Sent from my Pixel 3 XL using Tapatalk


----------



## Bamasippi (Oct 17, 2018)

billyb said:


> I haven't been west yet to the mullet holes. Been going east instead. If the rain stops and YR gets right I will try Milton. Maybe we could plan a trip. Going with JB would be a long drive for you.
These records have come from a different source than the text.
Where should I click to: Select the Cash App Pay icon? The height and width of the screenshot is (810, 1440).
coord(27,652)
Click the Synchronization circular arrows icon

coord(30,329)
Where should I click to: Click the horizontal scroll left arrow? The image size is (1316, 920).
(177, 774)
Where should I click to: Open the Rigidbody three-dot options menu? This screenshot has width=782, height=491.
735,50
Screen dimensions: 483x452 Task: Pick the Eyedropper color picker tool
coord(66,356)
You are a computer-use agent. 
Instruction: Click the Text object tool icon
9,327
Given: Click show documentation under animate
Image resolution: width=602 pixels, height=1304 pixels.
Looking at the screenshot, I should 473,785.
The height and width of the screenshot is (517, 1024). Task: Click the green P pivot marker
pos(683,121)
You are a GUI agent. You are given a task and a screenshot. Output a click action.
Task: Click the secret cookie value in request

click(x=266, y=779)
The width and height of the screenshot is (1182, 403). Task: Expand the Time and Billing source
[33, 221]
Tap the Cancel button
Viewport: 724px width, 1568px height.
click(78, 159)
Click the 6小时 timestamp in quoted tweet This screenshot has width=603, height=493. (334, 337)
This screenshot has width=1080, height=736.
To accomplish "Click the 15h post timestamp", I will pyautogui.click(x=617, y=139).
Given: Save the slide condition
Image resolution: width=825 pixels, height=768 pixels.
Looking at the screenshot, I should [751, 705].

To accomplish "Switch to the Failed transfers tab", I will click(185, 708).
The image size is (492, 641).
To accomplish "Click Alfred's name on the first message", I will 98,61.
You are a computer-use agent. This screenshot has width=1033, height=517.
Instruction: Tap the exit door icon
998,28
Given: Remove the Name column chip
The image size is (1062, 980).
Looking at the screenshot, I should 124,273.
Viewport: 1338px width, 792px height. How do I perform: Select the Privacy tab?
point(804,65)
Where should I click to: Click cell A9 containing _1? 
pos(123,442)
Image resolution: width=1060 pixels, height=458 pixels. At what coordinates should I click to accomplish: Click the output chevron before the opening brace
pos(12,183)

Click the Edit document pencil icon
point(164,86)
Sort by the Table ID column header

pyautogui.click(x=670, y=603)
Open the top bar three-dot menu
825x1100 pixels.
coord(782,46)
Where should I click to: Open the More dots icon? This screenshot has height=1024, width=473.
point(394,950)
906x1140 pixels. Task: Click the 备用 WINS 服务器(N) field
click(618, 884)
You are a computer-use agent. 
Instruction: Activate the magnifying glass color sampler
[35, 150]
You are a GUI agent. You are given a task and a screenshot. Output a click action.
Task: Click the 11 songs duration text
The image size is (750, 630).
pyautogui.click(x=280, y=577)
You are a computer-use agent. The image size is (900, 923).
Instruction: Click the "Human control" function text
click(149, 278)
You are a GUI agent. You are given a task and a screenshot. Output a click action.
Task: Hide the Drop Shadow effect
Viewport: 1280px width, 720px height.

I’d love to know where the mullet hole on yellow is. Heard about it for years. I’m sure I could figure out how to catch em if I could find em...


----------



## CurDog (Nov 14, 2010)

I was on YR yesterday, looks like coffee with extra milk added. Did manage to catch one 3 finger shellcracker tho. I think he accidentally bumped into my bait, cause I know he didn't see it as muddy as the water is. 
Give it another week or so, it'll be good to go then. Crappie aren't abundant like they once were in YR, sure wish the State would stock it and BW with them.


----------



## jack2 (Mar 19, 2010)

don't hold your breath on that river clearing up. the rain is coming in today and then sunday again.
jack


----------



## FishWalton (Jul 22, 2010)

Got 49 yesterday, but today did not get a bite. That's mullet fishing.


----------



## sureicanfish (Sep 30, 2007)

I'd also like to know where "the hole" is. I'm sure I've driven right by it plenty...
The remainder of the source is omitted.